So it might be pretty simple...pour some chalk into an old Powerade canister, but for me it has been a session saver and an easy kit to take to the blocks to send at my best. I hope this helps you to climb harder and enjoy your time in the boulderfields more!

Monday, October 12, 2009

Beefing up the Local Spots & a New Sponsor



I've started to beef up the Local Spots on the website to include some spots that aren't quiet as local, but haven't had much information put out about them. I keep mentioning the Big Easy bouldering wall, but this is a minor drip in the bucket compared to the 2 spots I've recently added, so its going to stay on the backburner. My intent is to give the best info I can, on Upstate bouldering areas that don't have access issues. After that, I'd like to offer at least one good bouldering spot in the states that border South Carolina; North Carolina and Georgia. The last 2 Spots listed were pretty big areas with some major potential left for new routes.

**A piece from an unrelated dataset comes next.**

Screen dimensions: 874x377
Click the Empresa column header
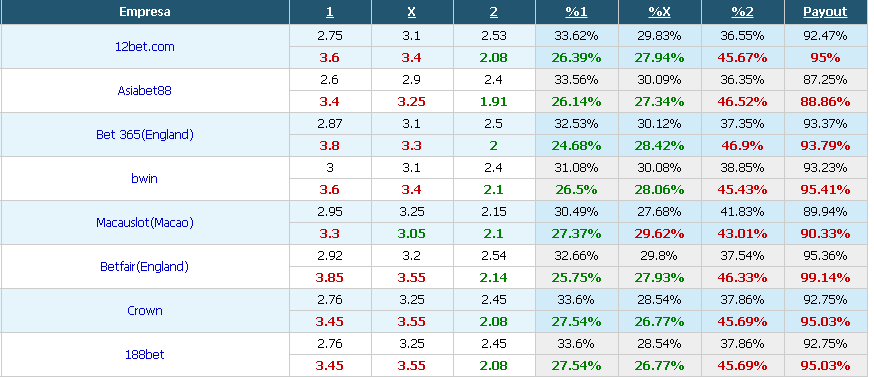point(144,12)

The first North East Georgia spot is a doozy; Mt Yonah. Many folks don't consider Yonah (or Yoda as I tend to call it) to be a top notch crag or bouldering area...but their view is pretty short sighted. Yonah offers some good to great climbing routes at the Main Wall and other crags near the top, but the bouldering there is so under appreciated. The small guidebook and additional Hilltop topo only represent a tiny percentage of the boulder routes that are scattered all along the mountain side and base. These are the quickest and easiest boulders to hit and serve as a great launch pad for exploring and finding "new" boulders. Michael Crowder is the long time Yonah expert, and he has mentioned several times that Yonah has had over 1000 boulder routes sent in the past, but most of them have been recovered with moss and left for someone else to "FA" once again. For all of your NE Georgia folks, be on the lookout for another N Georgia spot soon; Shaking Rock, about 45 minutes outside of Athens.

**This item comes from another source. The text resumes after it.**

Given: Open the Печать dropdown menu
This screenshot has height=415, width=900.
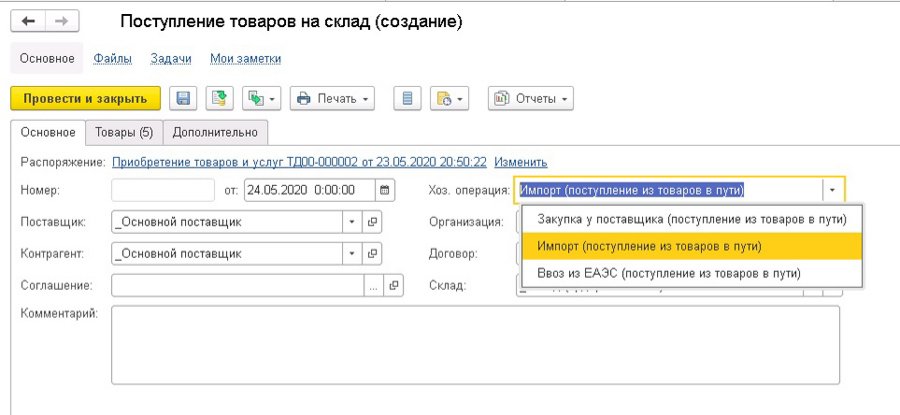Looking at the screenshot, I should coord(332,98).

The second spot is a little more north than I usually post about, but has become a very talked about destination in magazines and recent climbing media; the Linville Gorge Boulders. Highlighted in an LVM Rock video, an issue of Deadpoint magazine and in Urban Climber, the Linville Gorge Boulders, including Wonderland and Dreamland Boulders, have become very enticing for anyone near the area. The Highcountry is notorious for hush-hush boulder tactics and keeping info very close to the vest, but this is one area that has been given a little better treatment and made public to those that are interested. The Movement On Stone blog is basically the internet guidebook to the area, and when cross referenced with Rockclimbing.com's info, a more comprehensive understanding can be obtained.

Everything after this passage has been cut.